### What is required
Read the data below. Then repeat all of it exactly.

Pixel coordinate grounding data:
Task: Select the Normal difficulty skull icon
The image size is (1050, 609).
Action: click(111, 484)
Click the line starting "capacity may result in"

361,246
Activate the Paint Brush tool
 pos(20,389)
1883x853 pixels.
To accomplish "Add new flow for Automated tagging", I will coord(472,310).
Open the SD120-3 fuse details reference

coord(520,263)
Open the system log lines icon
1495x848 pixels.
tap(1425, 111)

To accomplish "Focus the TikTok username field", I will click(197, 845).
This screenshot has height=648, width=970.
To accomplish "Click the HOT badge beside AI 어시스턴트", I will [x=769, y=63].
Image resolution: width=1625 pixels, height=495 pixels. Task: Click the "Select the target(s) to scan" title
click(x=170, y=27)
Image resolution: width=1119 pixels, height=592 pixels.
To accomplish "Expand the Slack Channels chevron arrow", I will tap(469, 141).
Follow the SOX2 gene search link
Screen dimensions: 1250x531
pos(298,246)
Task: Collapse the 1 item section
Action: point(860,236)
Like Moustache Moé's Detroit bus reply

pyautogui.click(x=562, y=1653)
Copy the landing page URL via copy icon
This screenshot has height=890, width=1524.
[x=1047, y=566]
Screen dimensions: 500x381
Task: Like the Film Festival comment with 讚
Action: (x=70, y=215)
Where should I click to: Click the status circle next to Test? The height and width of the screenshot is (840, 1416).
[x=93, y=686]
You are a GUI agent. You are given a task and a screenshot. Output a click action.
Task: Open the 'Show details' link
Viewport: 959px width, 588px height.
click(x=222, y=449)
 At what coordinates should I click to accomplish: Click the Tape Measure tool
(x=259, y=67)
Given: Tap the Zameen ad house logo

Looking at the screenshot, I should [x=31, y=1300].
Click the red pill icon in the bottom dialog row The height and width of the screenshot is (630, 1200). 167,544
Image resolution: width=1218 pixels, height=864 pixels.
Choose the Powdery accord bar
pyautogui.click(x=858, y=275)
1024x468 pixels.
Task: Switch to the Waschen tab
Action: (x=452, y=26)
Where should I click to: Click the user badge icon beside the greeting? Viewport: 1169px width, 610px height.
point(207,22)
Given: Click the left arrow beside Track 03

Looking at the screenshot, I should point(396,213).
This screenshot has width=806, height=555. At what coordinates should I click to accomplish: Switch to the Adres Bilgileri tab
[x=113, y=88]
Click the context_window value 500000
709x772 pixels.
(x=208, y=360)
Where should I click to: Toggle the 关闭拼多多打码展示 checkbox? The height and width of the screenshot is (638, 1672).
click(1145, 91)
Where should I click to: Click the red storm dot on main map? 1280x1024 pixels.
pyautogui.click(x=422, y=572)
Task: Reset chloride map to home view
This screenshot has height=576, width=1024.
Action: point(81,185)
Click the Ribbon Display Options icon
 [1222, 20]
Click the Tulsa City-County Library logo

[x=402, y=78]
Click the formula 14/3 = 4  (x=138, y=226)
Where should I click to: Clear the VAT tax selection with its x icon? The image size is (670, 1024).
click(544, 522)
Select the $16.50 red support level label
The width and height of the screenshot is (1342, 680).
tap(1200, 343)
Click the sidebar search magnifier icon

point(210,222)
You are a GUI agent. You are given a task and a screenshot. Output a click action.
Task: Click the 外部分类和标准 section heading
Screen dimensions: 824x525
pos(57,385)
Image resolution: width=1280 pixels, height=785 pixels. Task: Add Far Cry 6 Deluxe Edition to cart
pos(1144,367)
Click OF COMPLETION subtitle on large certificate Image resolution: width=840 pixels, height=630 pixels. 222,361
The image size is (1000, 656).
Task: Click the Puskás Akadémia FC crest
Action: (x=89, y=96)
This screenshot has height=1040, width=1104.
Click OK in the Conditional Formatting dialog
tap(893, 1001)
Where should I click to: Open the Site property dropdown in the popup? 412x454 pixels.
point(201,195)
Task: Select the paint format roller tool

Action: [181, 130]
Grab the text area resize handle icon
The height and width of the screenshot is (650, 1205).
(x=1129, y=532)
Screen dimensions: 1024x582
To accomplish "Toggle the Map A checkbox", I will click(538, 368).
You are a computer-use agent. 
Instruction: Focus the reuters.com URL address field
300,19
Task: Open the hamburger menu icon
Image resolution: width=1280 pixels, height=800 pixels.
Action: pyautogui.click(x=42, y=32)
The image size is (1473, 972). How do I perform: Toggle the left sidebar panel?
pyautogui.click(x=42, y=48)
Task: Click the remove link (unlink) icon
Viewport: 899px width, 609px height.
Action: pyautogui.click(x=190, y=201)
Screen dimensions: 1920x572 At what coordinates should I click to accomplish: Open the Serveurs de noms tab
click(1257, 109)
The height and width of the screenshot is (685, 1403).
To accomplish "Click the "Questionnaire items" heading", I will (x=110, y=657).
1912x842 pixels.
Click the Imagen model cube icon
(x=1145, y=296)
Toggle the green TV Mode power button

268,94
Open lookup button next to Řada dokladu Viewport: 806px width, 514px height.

### Written solution
Task: Select the Normal difficulty skull icon
The image size is (1050, 609).
Action: click(111, 484)
Click the line starting "capacity may result in"

361,246
Activate the Paint Brush tool
 pos(20,389)
1883x853 pixels.
To accomplish "Add new flow for Automated tagging", I will coord(472,310).
Open the SD120-3 fuse details reference

coord(520,263)
Open the system log lines icon
1495x848 pixels.
tap(1425, 111)

To accomplish "Focus the TikTok username field", I will click(197, 845).
This screenshot has height=648, width=970.
To accomplish "Click the HOT badge beside AI 어시스턴트", I will [x=769, y=63].
Image resolution: width=1625 pixels, height=495 pixels. Task: Click the "Select the target(s) to scan" title
click(x=170, y=27)
Image resolution: width=1119 pixels, height=592 pixels.
To accomplish "Expand the Slack Channels chevron arrow", I will tap(469, 141).
Follow the SOX2 gene search link
Screen dimensions: 1250x531
pos(298,246)
Task: Collapse the 1 item section
Action: point(860,236)
Like Moustache Moé's Detroit bus reply

pyautogui.click(x=562, y=1653)
Copy the landing page URL via copy icon
This screenshot has height=890, width=1524.
[x=1047, y=566]
Screen dimensions: 500x381
Task: Like the Film Festival comment with 讚
Action: (x=70, y=215)
Where should I click to: Click the status circle next to Test? The height and width of the screenshot is (840, 1416).
[x=93, y=686]
You are a GUI agent. You are given a task and a screenshot. Output a click action.
Task: Open the 'Show details' link
Viewport: 959px width, 588px height.
click(x=222, y=449)
 At what coordinates should I click to accomplish: Click the Tape Measure tool
(x=259, y=67)
Given: Tap the Zameen ad house logo

Looking at the screenshot, I should [x=31, y=1300].
Click the red pill icon in the bottom dialog row The height and width of the screenshot is (630, 1200). 167,544
Image resolution: width=1218 pixels, height=864 pixels.
Choose the Powdery accord bar
pyautogui.click(x=858, y=275)
1024x468 pixels.
Task: Switch to the Waschen tab
Action: (x=452, y=26)
Where should I click to: Click the user badge icon beside the greeting? Viewport: 1169px width, 610px height.
point(207,22)
Given: Click the left arrow beside Track 03

Looking at the screenshot, I should point(396,213).
This screenshot has width=806, height=555. At what coordinates should I click to accomplish: Switch to the Adres Bilgileri tab
[x=113, y=88]
Click the context_window value 500000
709x772 pixels.
(x=208, y=360)
Where should I click to: Toggle the 关闭拼多多打码展示 checkbox? The height and width of the screenshot is (638, 1672).
click(1145, 91)
Where should I click to: Click the red storm dot on main map? 1280x1024 pixels.
pyautogui.click(x=422, y=572)
Task: Reset chloride map to home view
This screenshot has height=576, width=1024.
Action: point(81,185)
Click the Ribbon Display Options icon
 [1222, 20]
Click the Tulsa City-County Library logo

[x=402, y=78]
Click the formula 14/3 = 4  (x=138, y=226)
Where should I click to: Clear the VAT tax selection with its x icon? The image size is (670, 1024).
click(544, 522)
Select the $16.50 red support level label
The width and height of the screenshot is (1342, 680).
tap(1200, 343)
Click the sidebar search magnifier icon

point(210,222)
You are a GUI agent. You are given a task and a screenshot. Output a click action.
Task: Click the 外部分类和标准 section heading
Screen dimensions: 824x525
pos(57,385)
Image resolution: width=1280 pixels, height=785 pixels. Task: Add Far Cry 6 Deluxe Edition to cart
pos(1144,367)
Click OF COMPLETION subtitle on large certificate Image resolution: width=840 pixels, height=630 pixels. 222,361
The image size is (1000, 656).
Task: Click the Puskás Akadémia FC crest
Action: (x=89, y=96)
This screenshot has height=1040, width=1104.
Click OK in the Conditional Formatting dialog
tap(893, 1001)
Where should I click to: Open the Site property dropdown in the popup? 412x454 pixels.
point(201,195)
Task: Select the paint format roller tool

Action: [181, 130]
Grab the text area resize handle icon
The height and width of the screenshot is (650, 1205).
(x=1129, y=532)
Screen dimensions: 1024x582
To accomplish "Toggle the Map A checkbox", I will click(538, 368).
You are a computer-use agent. 
Instruction: Focus the reuters.com URL address field
300,19
Task: Open the hamburger menu icon
Image resolution: width=1280 pixels, height=800 pixels.
Action: pyautogui.click(x=42, y=32)
The image size is (1473, 972). How do I perform: Toggle the left sidebar panel?
pyautogui.click(x=42, y=48)
Task: Click the remove link (unlink) icon
Viewport: 899px width, 609px height.
Action: pyautogui.click(x=190, y=201)
Screen dimensions: 1920x572 At what coordinates should I click to accomplish: Open the Serveurs de noms tab
click(1257, 109)
The height and width of the screenshot is (685, 1403).
To accomplish "Click the "Questionnaire items" heading", I will (x=110, y=657).
1912x842 pixels.
Click the Imagen model cube icon
(x=1145, y=296)
Toggle the green TV Mode power button

268,94
Open lookup button next to Řada dokladu Viewport: 806px width, 514px height.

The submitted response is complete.